**EXERCISE DESCRIPTION**
Continue the column on why new airplanes cost so much, picking up right after its final sentence.

**EXTRACT PROVIDED**

════

Efficiency, the New Currency
We get e-mails occasionally from readers who are upset that new airplanes cost so much. Before I go further, I’d like to make one thing clear: It’s not my fault.

The fact is that I’d like as much as the next guy, probably more than the next guy, for there to be brand-new $50,000 four-seaters plying the airways at 200 knots with glass panels and enough payload to carry four and bags. It sounds like an amazing airplane. Unfortunately, it’s an impossible dream, a lesson that even the most optimistic malcontents among us must have learned from our shared LSA experiment. I knew going in that any reasonably capable, commercially viable LSA was going to cost well north of $100,000, and they all do. And this, remember, is for an airplane that carries no more than two occupants, goes no faster than 120 knots and is by regulation a very light airplane — a Cessna 150 is too much airplane to qualify as an LSA. It just costs a lot of money to develop, certify and produce an airplane, any airplane. And if the manufacturer wants to make a profit on that endeavor, it’s going to have to mark up the product accordingly.

════

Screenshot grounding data

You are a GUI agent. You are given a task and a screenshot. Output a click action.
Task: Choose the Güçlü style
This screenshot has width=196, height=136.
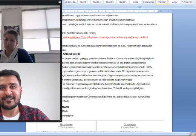pos(136,2)
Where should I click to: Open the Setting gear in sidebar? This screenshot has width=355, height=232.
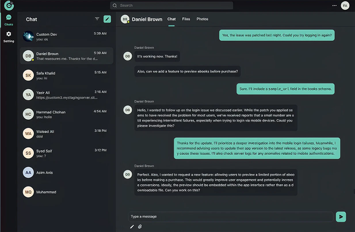point(9,37)
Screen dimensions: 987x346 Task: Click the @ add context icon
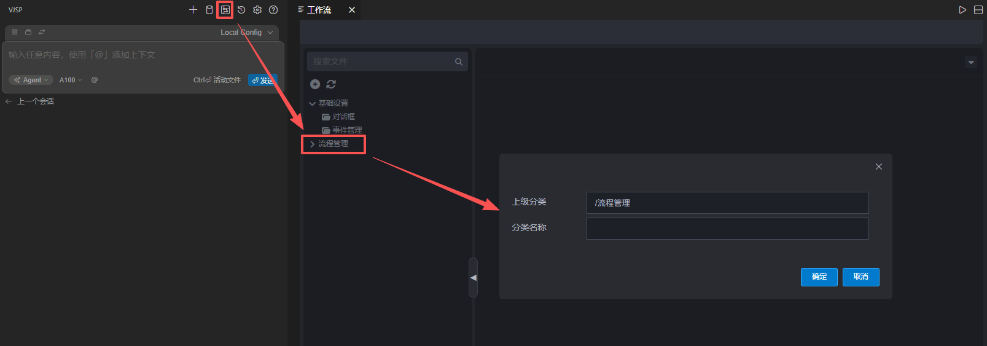coord(95,80)
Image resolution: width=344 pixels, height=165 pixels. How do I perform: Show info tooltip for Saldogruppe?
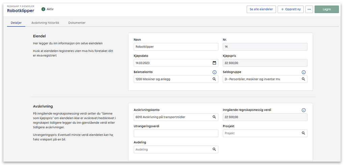pyautogui.click(x=303, y=72)
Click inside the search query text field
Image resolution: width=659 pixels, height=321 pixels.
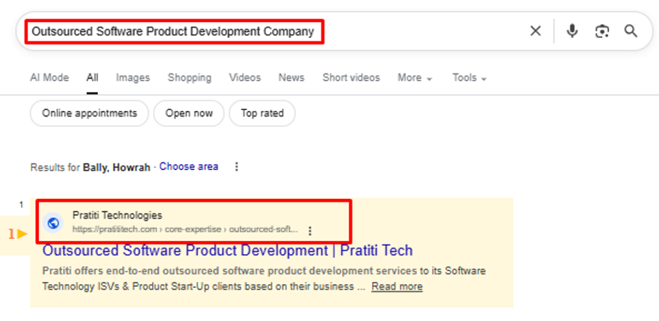pyautogui.click(x=173, y=32)
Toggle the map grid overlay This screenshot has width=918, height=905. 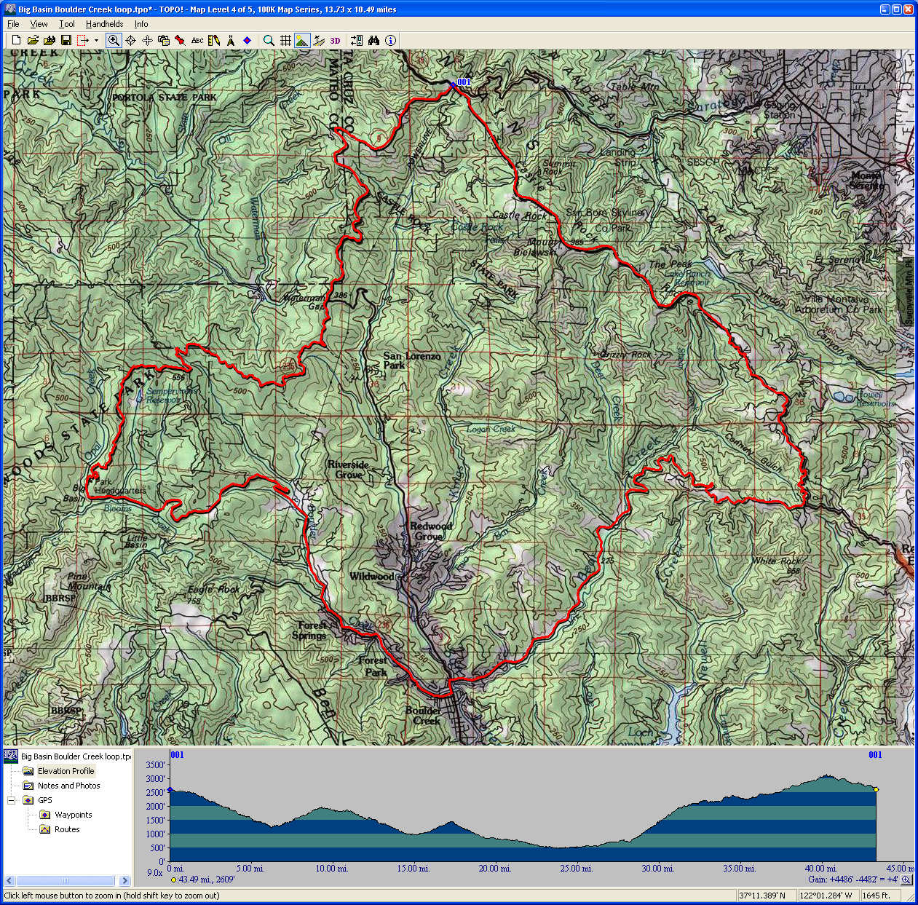286,41
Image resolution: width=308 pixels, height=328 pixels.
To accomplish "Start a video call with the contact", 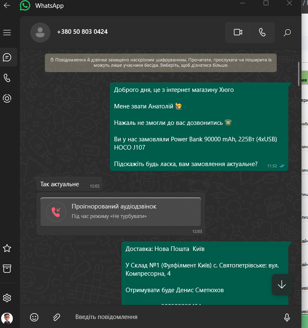I will point(238,33).

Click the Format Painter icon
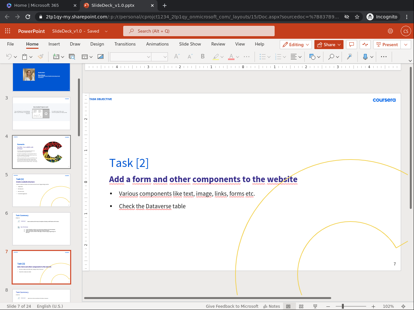(x=41, y=57)
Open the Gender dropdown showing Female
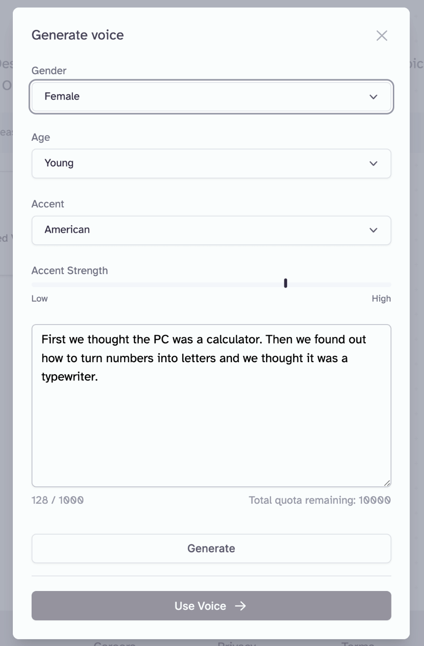The width and height of the screenshot is (424, 646). (211, 97)
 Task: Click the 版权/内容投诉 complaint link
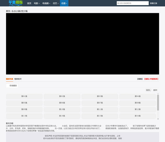151,79
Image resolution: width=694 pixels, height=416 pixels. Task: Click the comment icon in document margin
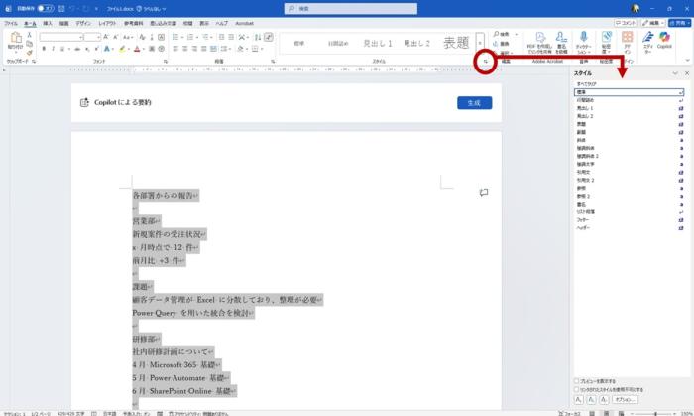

════

**REPLY**
While the battle for a truly inexpensive new airplane might be lost, at least until a new means of propulsion becomes a practical alternative, we stand to see real progress in terms of efficiency. The Pipistrel Virus SW that Peter Garrison discusses in his feature article (page 40) is the standard-bearer for that goal. At a true airspeed far faster than any LSA’s, it can deliver fuel economy of around 55 mpg, nearly four times better than that of a standard-issue sport utility vehicle.

While Pipistrel achieves this remarkable performance by making smart design choices, let’s face it: It’s not the first company to figure out the costs and compromises necessary to make airplanes that can go a long way on a tank of fuel. And it’s not the first company to use carbon fiber, Rotax engines or long slender wings. Unlike most of its competitors, however, it has exhibited a single-minded commitment to making the goal of efficiency a reality, a commitment that resulted in Pipistrel walking away with a $1.3 million prize in NASA’s Green Challenge.

Pipistrel’s winning entry in that contest was the electric-powered Taurus G4. With twin fuselages and seating compartments and a 75-foot sailplane wing, the G4 is about as commercially viable as a pet possum. The hope, though, is for Pipistrel to take the lessons learned on the airplane and translate them to airplanes that people might actually buy and fly; one might argue that airplane is the Virus.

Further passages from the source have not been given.